Element-wise function application. fn is (x, i) => number. Significantly faster than Array.prototype.map for typed arrays of plausible size — the wasm side compiles a per-call closure. CPU ceiling unless bun:gpu gates this through to a runtime-compiled GPU kernel.

ts
const r = simd.simdMap(x => Math.sqrt(x * x + 1), input);

Allocator

alloc(n, type)

Returns a typed array backed by wasm linear memory. Operations on these inputs skip the HtoW copy entirely.

ts
const buf = simd.alloc(1_000_000, "f32");
// fill buf in place...
const total = simd.sum(buf);             // zero-copy

isWasmBacked(arr)

True when arr.buffer is the wasm linear-memory ArrayBuffer.

isWasmAvailable() / wasmWinsForSize(op, n, elemBytes)

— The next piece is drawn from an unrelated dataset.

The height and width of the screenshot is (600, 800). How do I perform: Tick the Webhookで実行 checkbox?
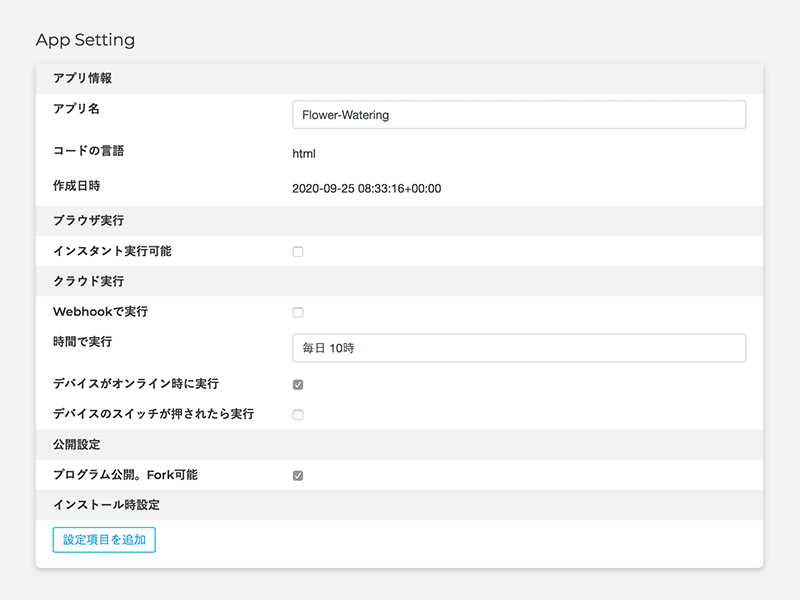click(298, 313)
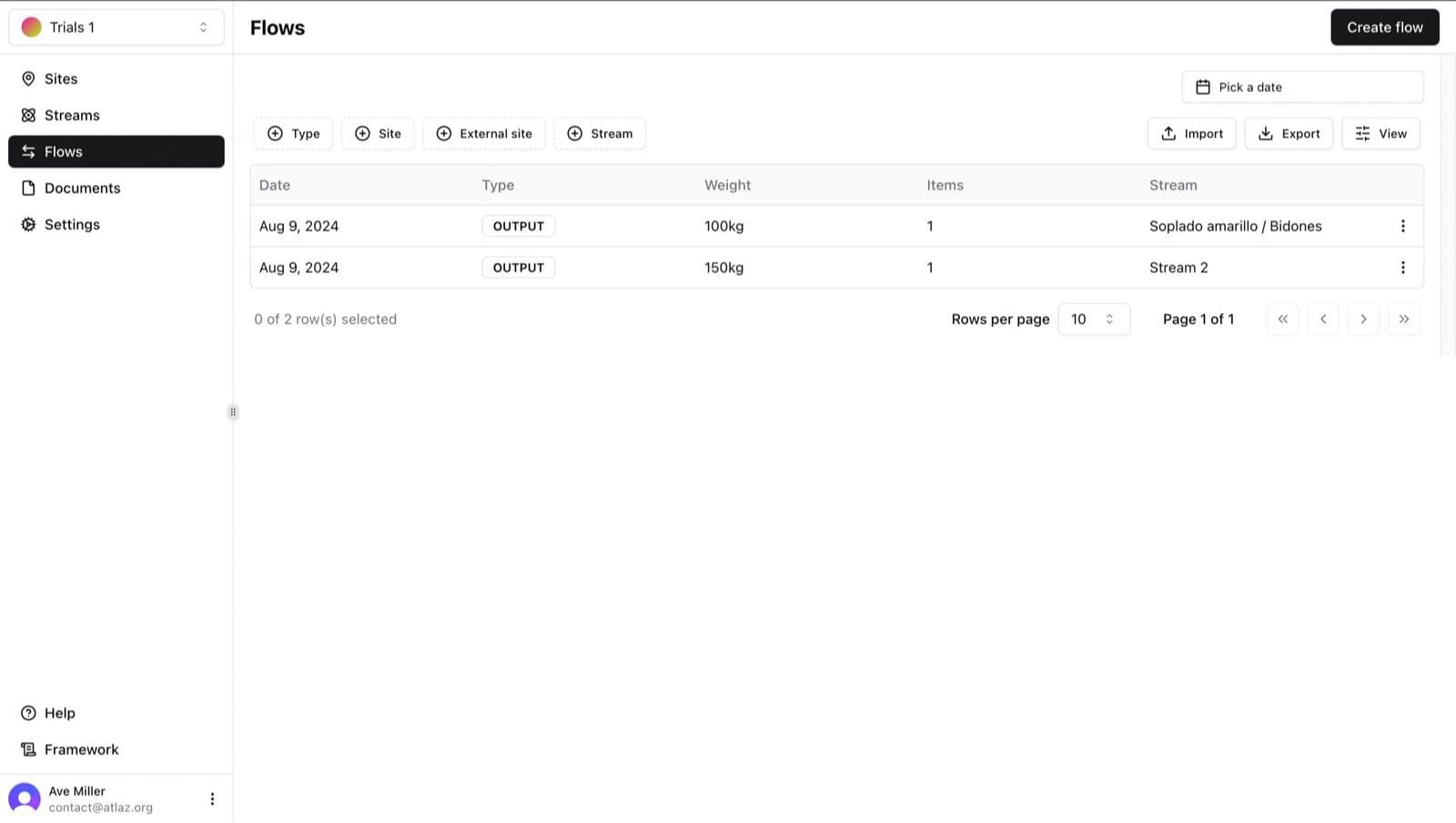Open Documents section

coord(82,188)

isWasmAvailable is false on hosts without v128 (typical x86-32, some embedded). wasmWinsForSize returns the calibrated CPU-vs-wasm crossover — for very small arrays the wasm dispatch overhead loses to a tight scalar JS loop, so the higher-level callers (and bun:gpu) gate on this.

Capability checks

hasUnifiedMemoryGPU() and hasDiscreteGPU() return whether the host has a Metal-style unified-memory accelerator or a separate-memory CUDA-style one. Useful for choosing residency strategy upstream of bun:gpu.

Performance

CPU release build, x86_64 (AVX2 supported), N=100k:

op (f32).map / .reducetight scalar loopbun:simd
mulScalar(a, 3)808 µs60 µs30 µs
add(a, b)884 µs73 µs40 µs
sum(a)574 µs43 µs17 µs
dot(a, b)716 µs51 µs24 µs

The wasm path beats a tight scalar loop by ~2× and JS array methods by ~20-50×. Above ~4 MiB the zero-copy path adds another ~10-15% by skipping the HtoW transfer.